### TEXTO FORNECIDO

######

Um dia, deparou-se com um anúncio no jornal France-Soir. Decidiu então fazer a audição para a discográfica Pathé-Marconi. Apesar de não ter sido selecionada, ficou impressionada por ter prendido a atenção dos diretores e sentiu-se encorajada depois de ouvir a sua voz gravada. Pouco tempo depois, passou pela Philips Records, onde lhe foi recomendado ter aulas de canto. Aceitando o conselho, ingressou no Le Petit Conservatoire de la Chanson, a primeira escola para artistas de rádio, liderada pela cantora Mireille Hartuch, em 1961. Nessa altura, as aulas eram, por vezes, veiculadas na televisão francesa e foi exatamente aí que Hardy se estreou.
Aos 17 anos assinou um contrato com a editora discográfica Vogue e, no ano seguinte, alcançou o seu maior sucesso, com a canção Tous les garçons et les filles. A música começou a passar nas rádios europeias. O álbum Oh, oh Chér, que incluía a música, vendeu cerca de dois milhões de cópias (mais do que a maior estrela francesa, Edith Piaf, conseguiu em toda vida). Durante esse período, conheceu o fotógrafo Jean-Marie Périer, com quem manteve uma relação amorosa até 1967. Foi ele quem a incentivou a experimentar a vida de modelo. Rapidamente Hardy se transformou no ícone da moda francesa.

######

### DADOS PARA ANÁLISE
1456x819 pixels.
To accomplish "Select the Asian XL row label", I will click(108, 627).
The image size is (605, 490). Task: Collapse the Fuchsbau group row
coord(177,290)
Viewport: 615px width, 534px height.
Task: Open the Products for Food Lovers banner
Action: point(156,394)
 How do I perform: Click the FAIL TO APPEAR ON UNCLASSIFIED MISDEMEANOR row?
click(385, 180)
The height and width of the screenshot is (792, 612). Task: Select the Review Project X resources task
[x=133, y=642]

######

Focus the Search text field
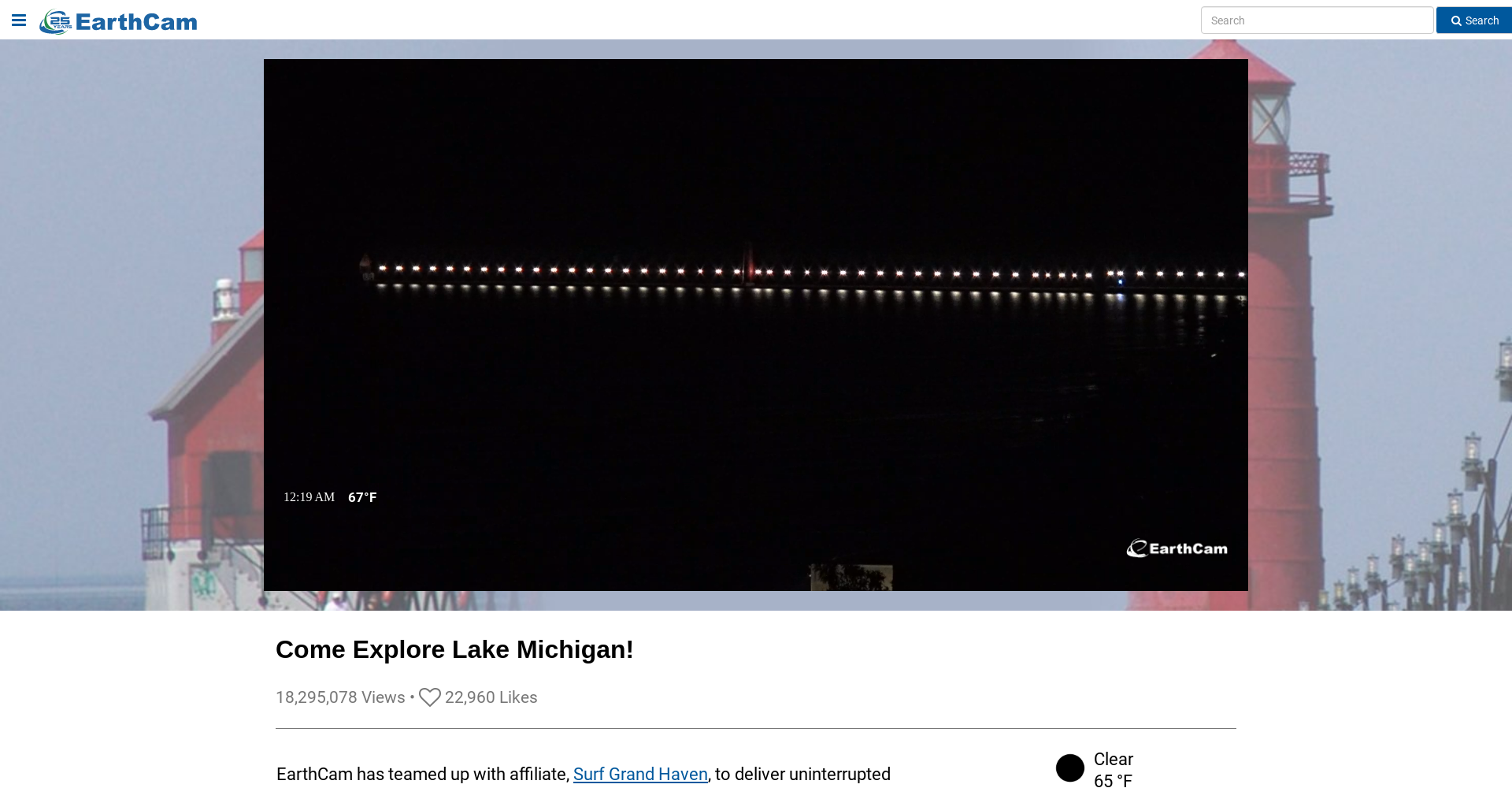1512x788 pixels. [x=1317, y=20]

######

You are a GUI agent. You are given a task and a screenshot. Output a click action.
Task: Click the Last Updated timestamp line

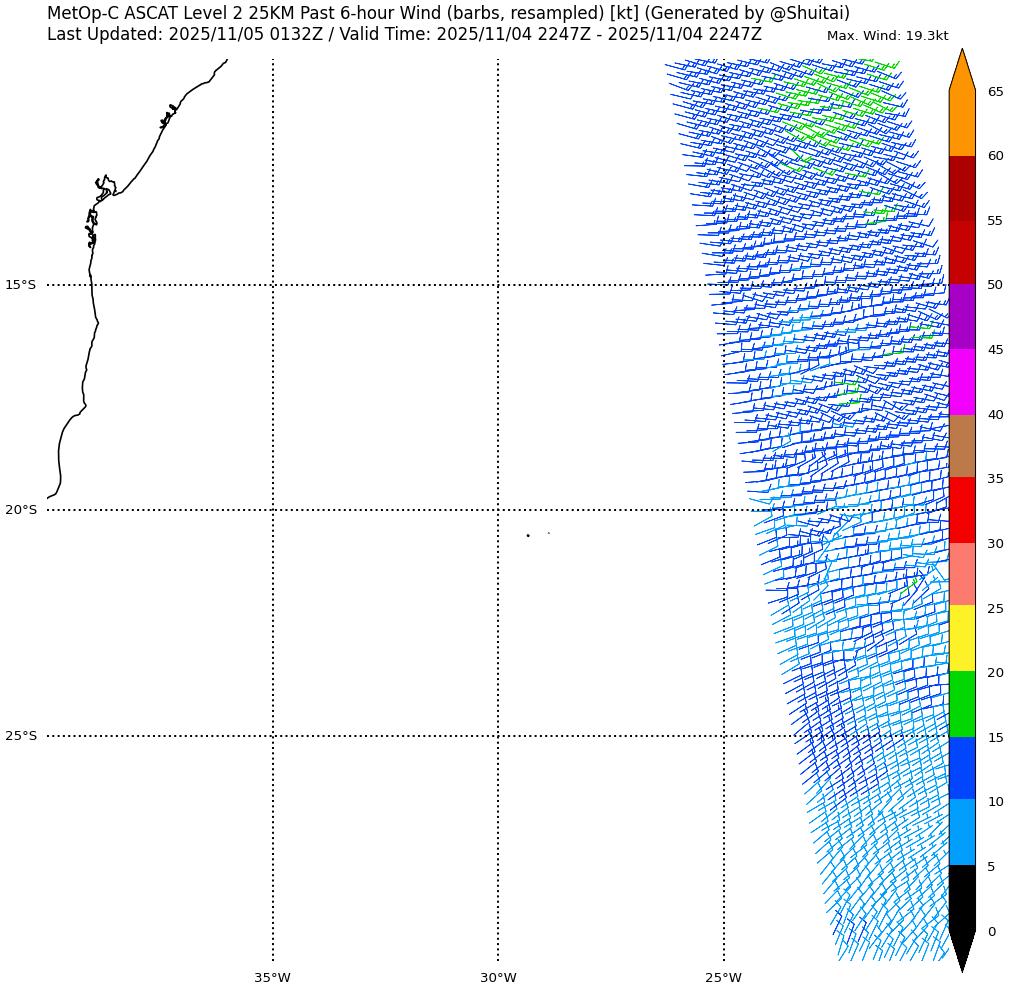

######

### TAREFA A REALIZAR
Pode reproduzir na íntegra, sem qualquer alteração, o texto sobre o início da carreira de Hardy?

### RESPOSTA
Um dia, deparou-se com um anúncio no jornal France-Soir. Decidiu então fazer a audição para a discográfica Pathé-Marconi. Apesar de não ter sido selecionada, ficou impressionada por ter prendido a atenção dos diretores e sentiu-se encorajada depois de ouvir a sua voz gravada. Pouco tempo depois, passou pela Philips Records, onde lhe foi recomendado ter aulas de canto. Aceitando o conselho, ingressou no Le Petit Conservatoire de la Chanson, a primeira escola para artistas de rádio, liderada pela cantora Mireille Hartuch, em 1961. Nessa altura, as aulas eram, por vezes, veiculadas na televisão francesa e foi exatamente aí que Hardy se estreou.
Aos 17 anos assinou um contrato com a editora discográfica Vogue e, no ano seguinte, alcançou o seu maior sucesso, com a canção Tous les garçons et les filles. A música começou a passar nas rádios europeias. O álbum Oh, oh Chér, que incluía a música, vendeu cerca de dois milhões de cópias (mais do que a maior estrela francesa, Edith Piaf, conseguiu em toda vida). Durante esse período, conheceu o fotógrafo Jean-Marie Périer, com quem manteve uma relação amorosa até 1967. Foi ele quem a incentivou a experimentar a vida de modelo. Rapidamente Hardy se transformou no ícone da moda francesa.